The EU AI Act, already in force with phased implementation obligations, establishes the foundational regulatory architecture on which a sovereign AI governance layer can be built. It addresses risk classification and prohibitions. What it does not yet fully address is continuity infrastructure and systemic risk governance of the kind this paper advocates. The extension of the AI Act framework to incorporate the continuity obligations described above is both legally achievable and politically consistent with the EU’s established regulatory posture.
The United Kingdom, post-Brexit, has both the incentive and the regulatory capability to develop a complementary framework rather than a derivative one. A UK-EU co-ordination mechanism on AI governance continuity standards would extend the reach of both frameworks and reduce the regulatory arbitrage risk that fragmentation creates.
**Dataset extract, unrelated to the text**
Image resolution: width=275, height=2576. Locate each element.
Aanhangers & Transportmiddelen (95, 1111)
Australia and New Zealand’s active and increasingly assertive regulatory posture towards large technology platforms, as evidenced by Australia’s News Media Bargaining Code and subsequent legislative interventions, signals political readiness for the kind of sovereign AI governance framework this paper describes. Their participation in a multilateral co-ordination mechanism anchored by the EU and UK would significantly extend its geographic reach and credibility.
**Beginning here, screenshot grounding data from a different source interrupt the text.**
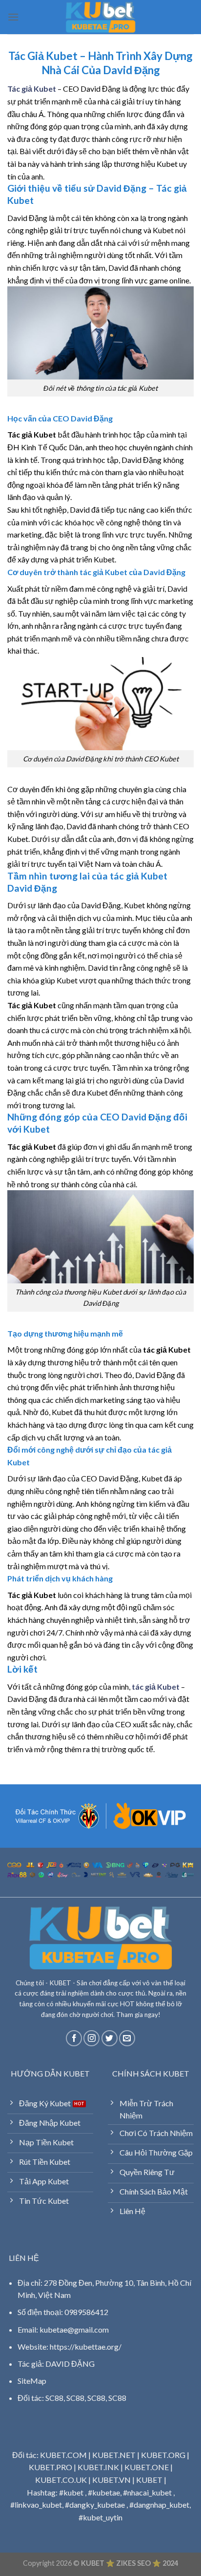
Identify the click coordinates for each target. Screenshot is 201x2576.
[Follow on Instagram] (91, 2038)
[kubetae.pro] (100, 17)
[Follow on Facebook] (74, 2038)
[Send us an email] (127, 2038)
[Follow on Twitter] (109, 2038)
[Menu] (13, 17)
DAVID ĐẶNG (70, 2363)
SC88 (54, 2397)
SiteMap (32, 2380)
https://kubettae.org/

4.4 Timeline: This Is a Two to Three Year Question
The framing of sovereign AI governance as a future policy concern is no longer accurate. It is a present policy urgency.
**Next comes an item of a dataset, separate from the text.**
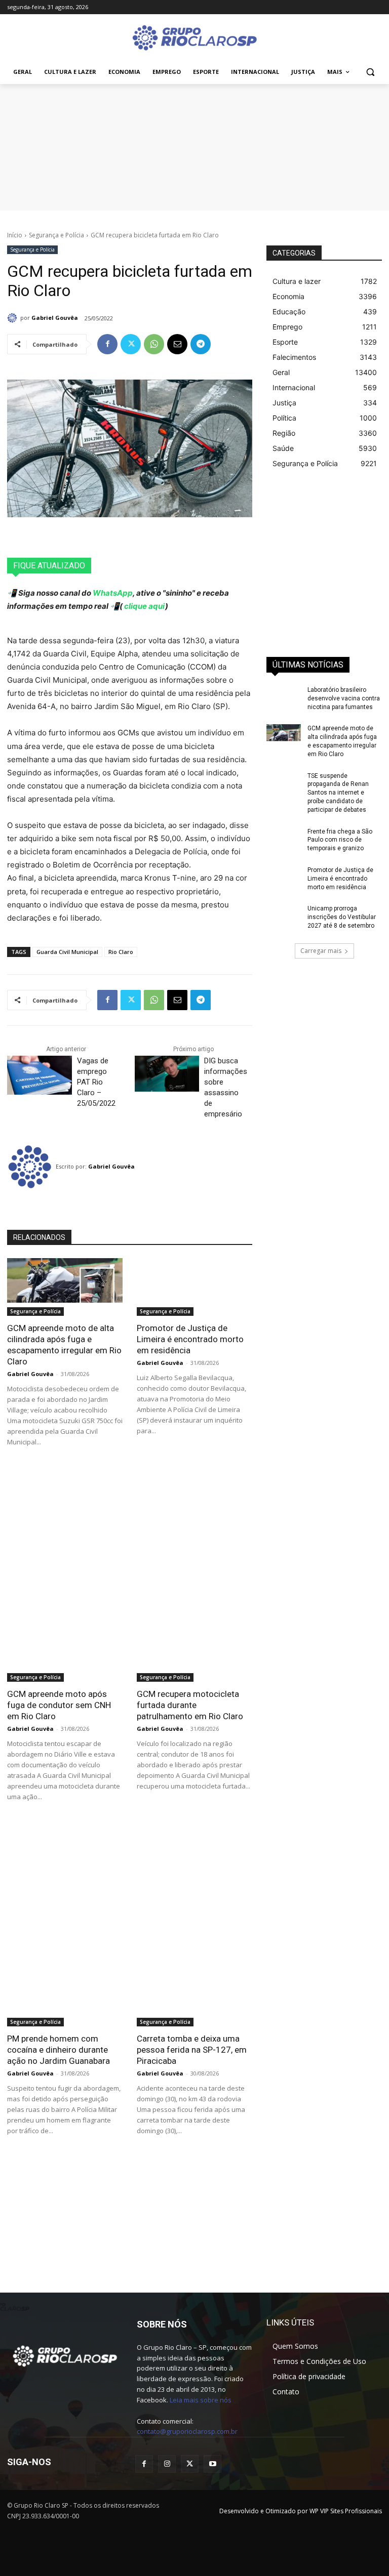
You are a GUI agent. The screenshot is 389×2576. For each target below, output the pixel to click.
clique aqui (144, 606)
The EU AI Act is in force. High-risk AI system obligations are phasing in. The regulatory architecture exists. The question is whether the continuity infrastructure layer is added to it through deliberate legislative action or whether it is constructed reactively in response to the first major AI continuity failure.
The UK’s post-Brexit regulatory agenda includes AI governance as a priority. The institutional capability exists. The political will is developing. The window for proactive framework design is open now.
Australia and New Zealand have demonstrated that they are willing to move decisively when they perceive a structural power imbalance between large technology platforms and the public interest. The Anthropic-Pentagon dispute will not have gone unnoticed in those jurisdictions.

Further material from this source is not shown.